What you are asked to do: Below are some records; return all of them exactly as they are.

Provided data:
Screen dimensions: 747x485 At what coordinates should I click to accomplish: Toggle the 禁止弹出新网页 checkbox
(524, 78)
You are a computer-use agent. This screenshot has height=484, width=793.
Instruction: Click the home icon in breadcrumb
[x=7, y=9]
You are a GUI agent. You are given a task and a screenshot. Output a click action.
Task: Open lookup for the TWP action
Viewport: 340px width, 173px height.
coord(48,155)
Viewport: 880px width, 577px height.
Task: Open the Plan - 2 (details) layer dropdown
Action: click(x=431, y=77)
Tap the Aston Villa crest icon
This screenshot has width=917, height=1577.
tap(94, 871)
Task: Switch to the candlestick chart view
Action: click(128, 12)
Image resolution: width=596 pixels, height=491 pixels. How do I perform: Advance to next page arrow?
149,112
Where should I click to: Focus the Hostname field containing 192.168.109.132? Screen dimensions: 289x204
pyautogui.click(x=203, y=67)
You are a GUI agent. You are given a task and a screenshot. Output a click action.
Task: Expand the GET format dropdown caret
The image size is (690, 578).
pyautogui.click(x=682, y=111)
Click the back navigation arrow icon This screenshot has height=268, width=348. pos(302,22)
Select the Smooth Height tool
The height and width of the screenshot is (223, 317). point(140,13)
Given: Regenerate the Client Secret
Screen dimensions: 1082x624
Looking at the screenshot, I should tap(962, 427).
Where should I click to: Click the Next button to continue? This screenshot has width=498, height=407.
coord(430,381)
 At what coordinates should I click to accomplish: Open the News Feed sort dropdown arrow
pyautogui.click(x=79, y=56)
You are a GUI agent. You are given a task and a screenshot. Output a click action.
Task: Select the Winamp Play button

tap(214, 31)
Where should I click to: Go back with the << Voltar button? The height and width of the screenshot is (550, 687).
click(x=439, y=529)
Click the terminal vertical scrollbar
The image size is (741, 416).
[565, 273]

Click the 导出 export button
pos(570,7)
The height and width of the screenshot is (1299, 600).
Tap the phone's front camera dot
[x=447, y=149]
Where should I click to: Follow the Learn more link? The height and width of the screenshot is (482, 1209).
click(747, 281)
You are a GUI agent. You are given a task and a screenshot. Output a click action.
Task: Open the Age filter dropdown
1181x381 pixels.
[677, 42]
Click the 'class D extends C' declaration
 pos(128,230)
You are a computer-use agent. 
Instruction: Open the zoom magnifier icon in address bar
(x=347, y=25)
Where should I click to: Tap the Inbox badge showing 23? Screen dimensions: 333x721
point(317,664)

Output below:
Screen dimensions: 747x485 At what coordinates should I click to accomplish: Toggle the 禁止弹出新网页 checkbox
(524, 78)
You are a computer-use agent. This screenshot has height=484, width=793.
Instruction: Click the home icon in breadcrumb
[x=7, y=9]
You are a GUI agent. You are given a task and a screenshot. Output a click action.
Task: Open lookup for the TWP action
Viewport: 340px width, 173px height.
coord(48,155)
Viewport: 880px width, 577px height.
Task: Open the Plan - 2 (details) layer dropdown
Action: click(x=431, y=77)
Tap the Aston Villa crest icon
This screenshot has width=917, height=1577.
tap(94, 871)
Task: Switch to the candlestick chart view
Action: click(128, 12)
Image resolution: width=596 pixels, height=491 pixels. How do I perform: Advance to next page arrow?
149,112
Where should I click to: Focus the Hostname field containing 192.168.109.132? Screen dimensions: 289x204
pyautogui.click(x=203, y=67)
You are a GUI agent. You are given a task and a screenshot. Output a click action.
Task: Expand the GET format dropdown caret
The image size is (690, 578).
pyautogui.click(x=682, y=111)
Click the back navigation arrow icon This screenshot has height=268, width=348. pos(302,22)
Select the Smooth Height tool
The height and width of the screenshot is (223, 317). point(140,13)
Given: Regenerate the Client Secret
Screen dimensions: 1082x624
Looking at the screenshot, I should tap(962, 427).
Where should I click to: Click the Next button to continue? This screenshot has width=498, height=407.
coord(430,381)
 At what coordinates should I click to accomplish: Open the News Feed sort dropdown arrow
pyautogui.click(x=79, y=56)
You are a GUI agent. You are given a task and a screenshot. Output a click action.
Task: Select the Winamp Play button

tap(214, 31)
Where should I click to: Go back with the << Voltar button? The height and width of the screenshot is (550, 687).
click(x=439, y=529)
Click the terminal vertical scrollbar
The image size is (741, 416).
[565, 273]

Click the 导出 export button
pos(570,7)
The height and width of the screenshot is (1299, 600).
Tap the phone's front camera dot
[x=447, y=149]
Where should I click to: Follow the Learn more link? The height and width of the screenshot is (482, 1209).
click(747, 281)
You are a GUI agent. You are given a task and a screenshot. Output a click action.
Task: Open the Age filter dropdown
1181x381 pixels.
[677, 42]
Click the 'class D extends C' declaration
 pos(128,230)
You are a computer-use agent. 
Instruction: Open the zoom magnifier icon in address bar
(x=347, y=25)
Where should I click to: Tap the Inbox badge showing 23? Screen dimensions: 333x721
point(317,664)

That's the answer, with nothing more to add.